**Request**. Copy every line of the material below word for word, leaving out the pictures.

**Stored data**.
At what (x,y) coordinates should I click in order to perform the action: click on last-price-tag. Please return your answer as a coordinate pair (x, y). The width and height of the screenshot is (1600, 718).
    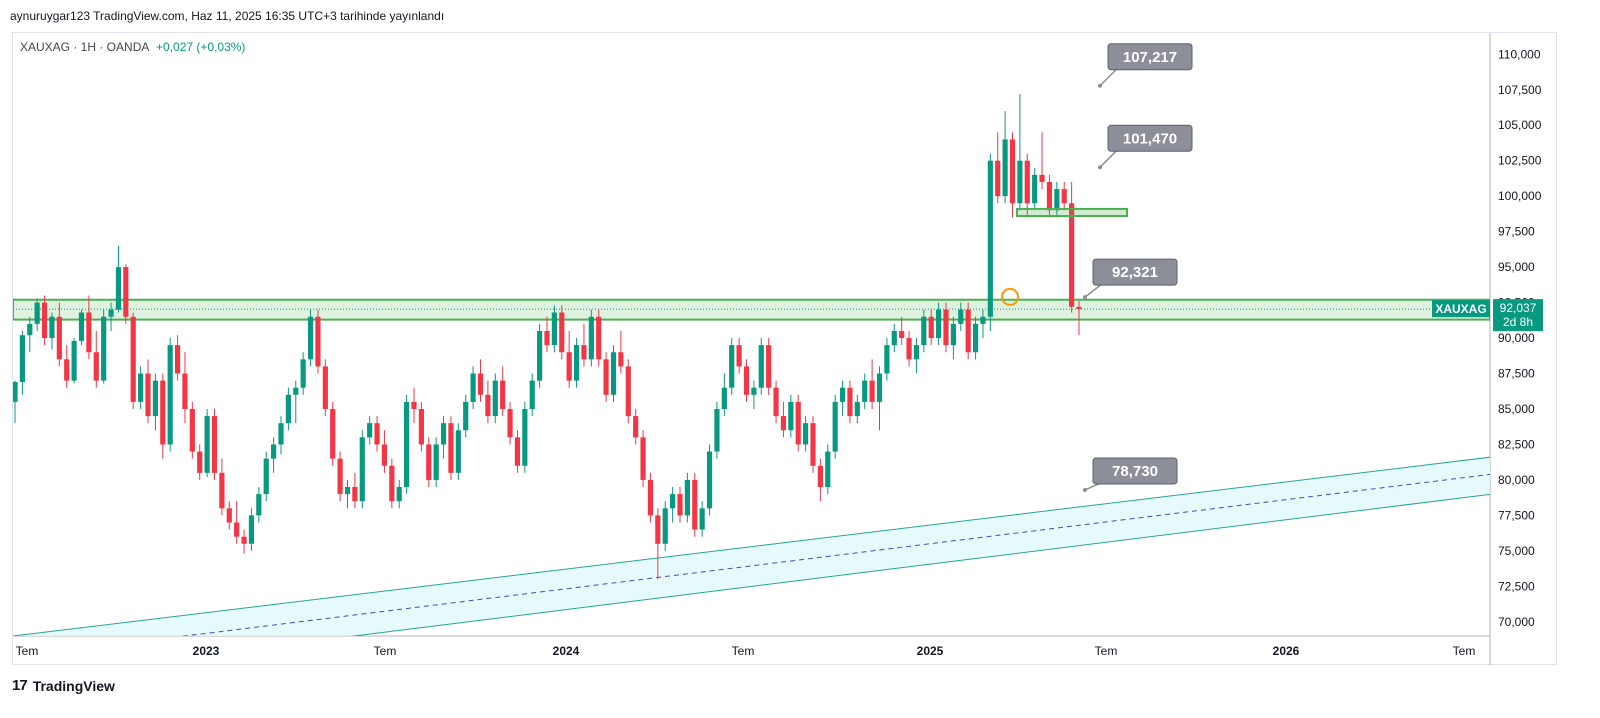
    Looking at the image, I should click on (1518, 316).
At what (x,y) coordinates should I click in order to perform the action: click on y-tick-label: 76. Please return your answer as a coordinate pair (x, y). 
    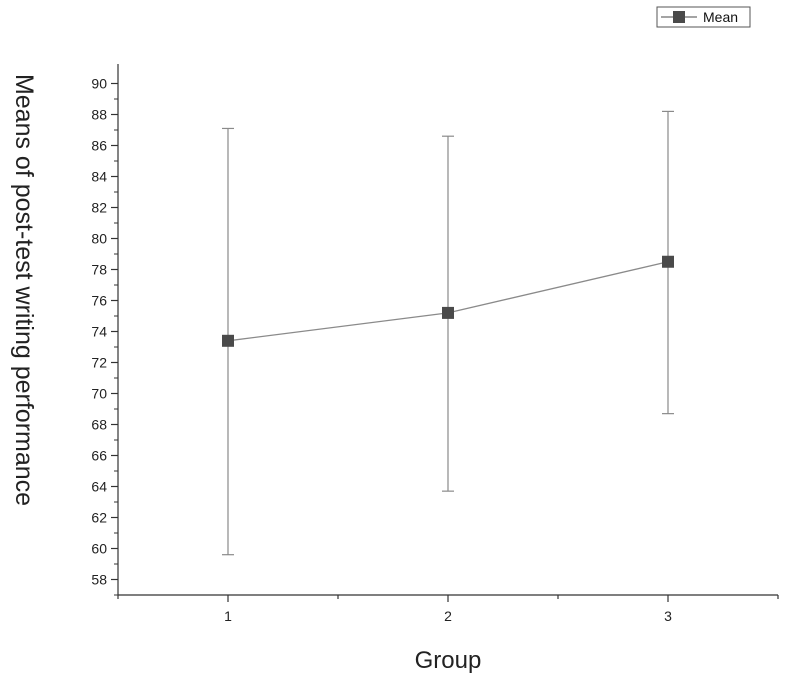
    Looking at the image, I should click on (99, 301).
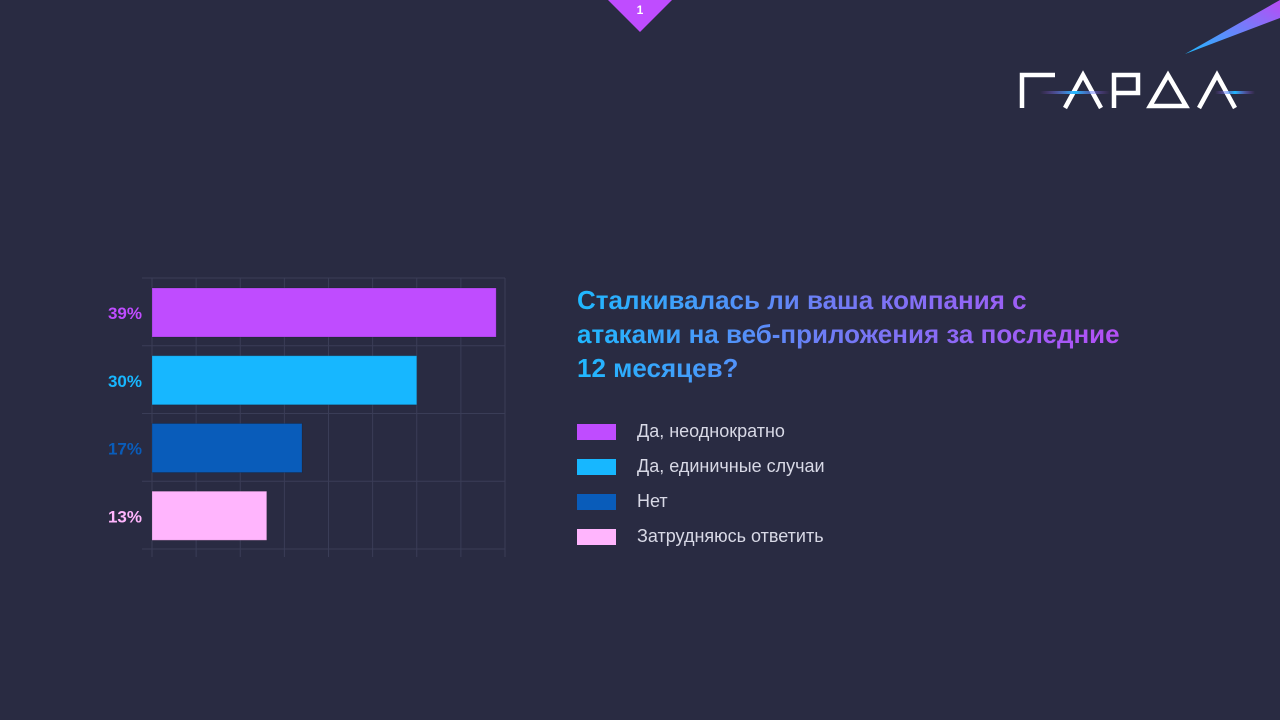  What do you see at coordinates (730, 536) in the screenshot?
I see `legend-label: Затрудняюсь ответить` at bounding box center [730, 536].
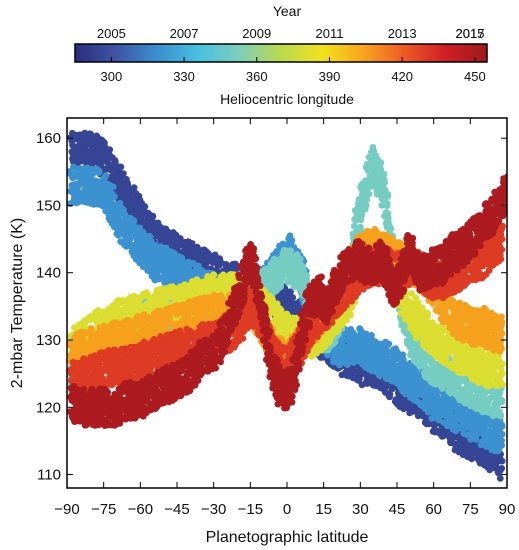 The image size is (519, 550). Describe the element at coordinates (330, 76) in the screenshot. I see `colorbar-longitude-tick-label: 390` at that location.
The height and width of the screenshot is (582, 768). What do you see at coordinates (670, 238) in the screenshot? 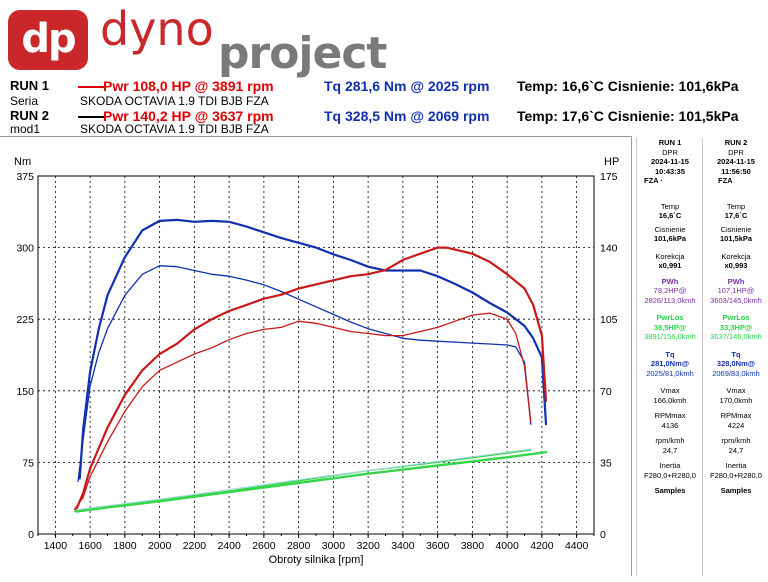
I see `summary-cis: 101,6kPa` at bounding box center [670, 238].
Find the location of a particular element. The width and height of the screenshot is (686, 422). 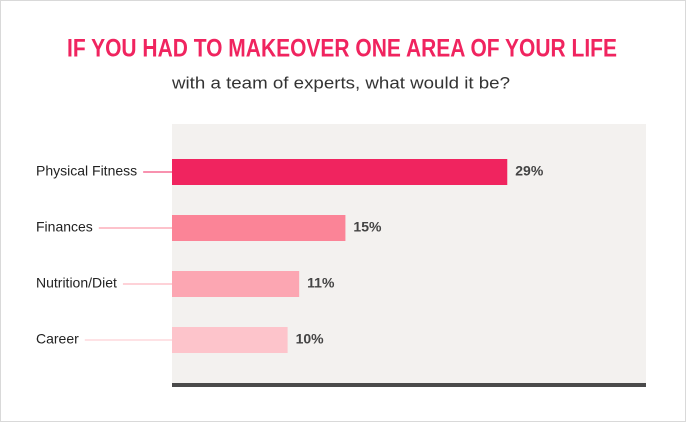

value-label: 29% is located at coordinates (530, 171).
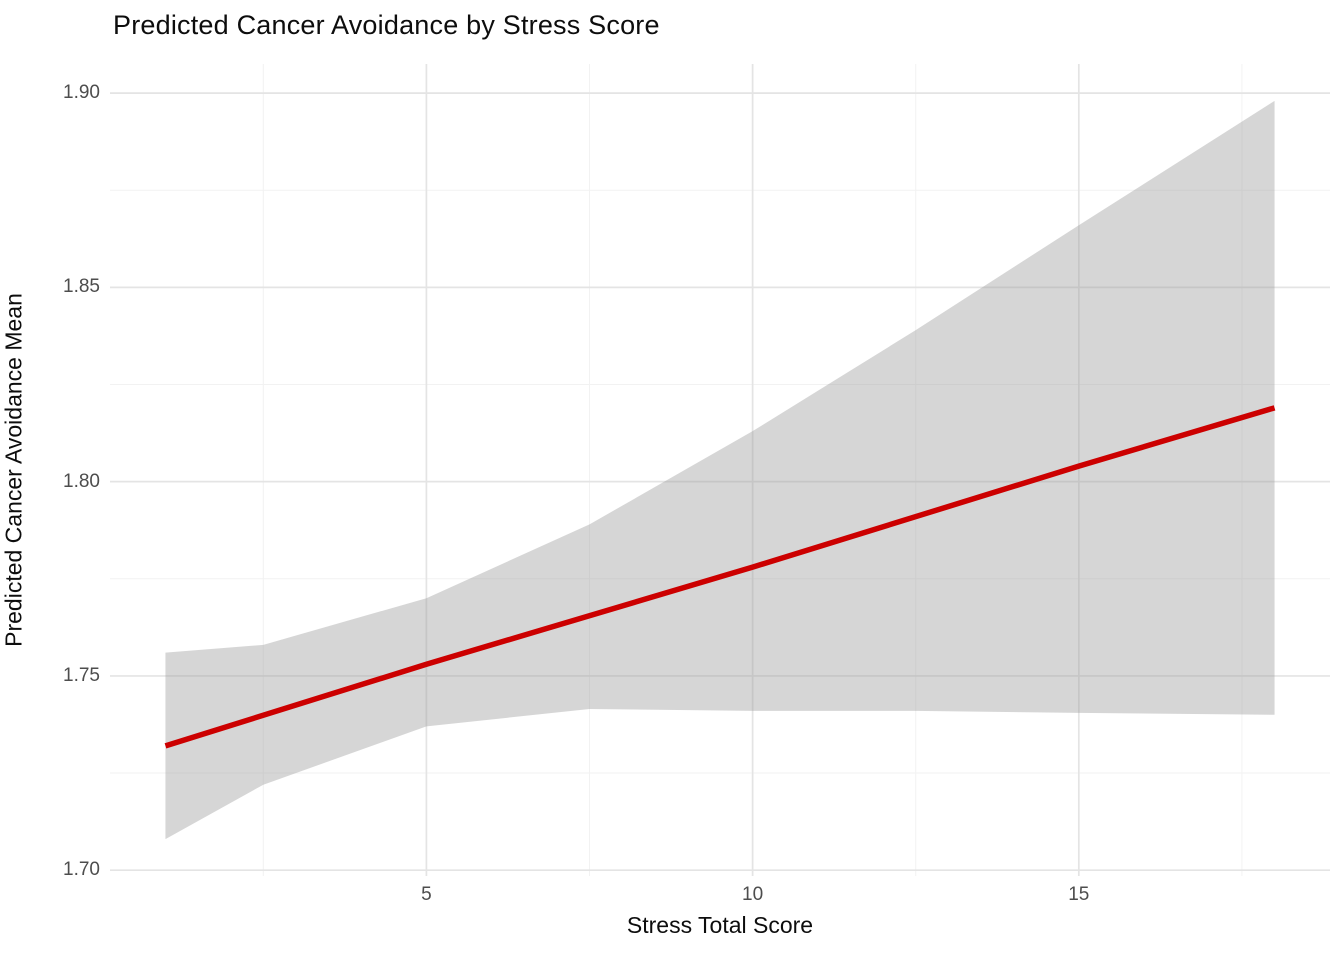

**Task result**.
At what (x,y) coordinates should I click in order to perform the action: click on last-price-tag. Please return your answer as a coordinate pair (x, y). The width and height of the screenshot is (1600, 718).
    Looking at the image, I should click on (1518, 316).
At what (x,y) coordinates should I click in order to perform the action: click on y-tick-label: 76. Please return your answer as a coordinate pair (x, y). 
    Looking at the image, I should click on (99, 301).
  What do you see at coordinates (730, 536) in the screenshot?
I see `legend-label: Затрудняюсь ответить` at bounding box center [730, 536].
 The image size is (519, 550). Describe the element at coordinates (330, 76) in the screenshot. I see `colorbar-longitude-tick-label: 390` at that location.
The height and width of the screenshot is (582, 768). What do you see at coordinates (670, 238) in the screenshot? 
I see `summary-cis: 101,6kPa` at bounding box center [670, 238].
Find the location of a particular element. The width and height of the screenshot is (686, 422). 

value-label: 29% is located at coordinates (530, 171).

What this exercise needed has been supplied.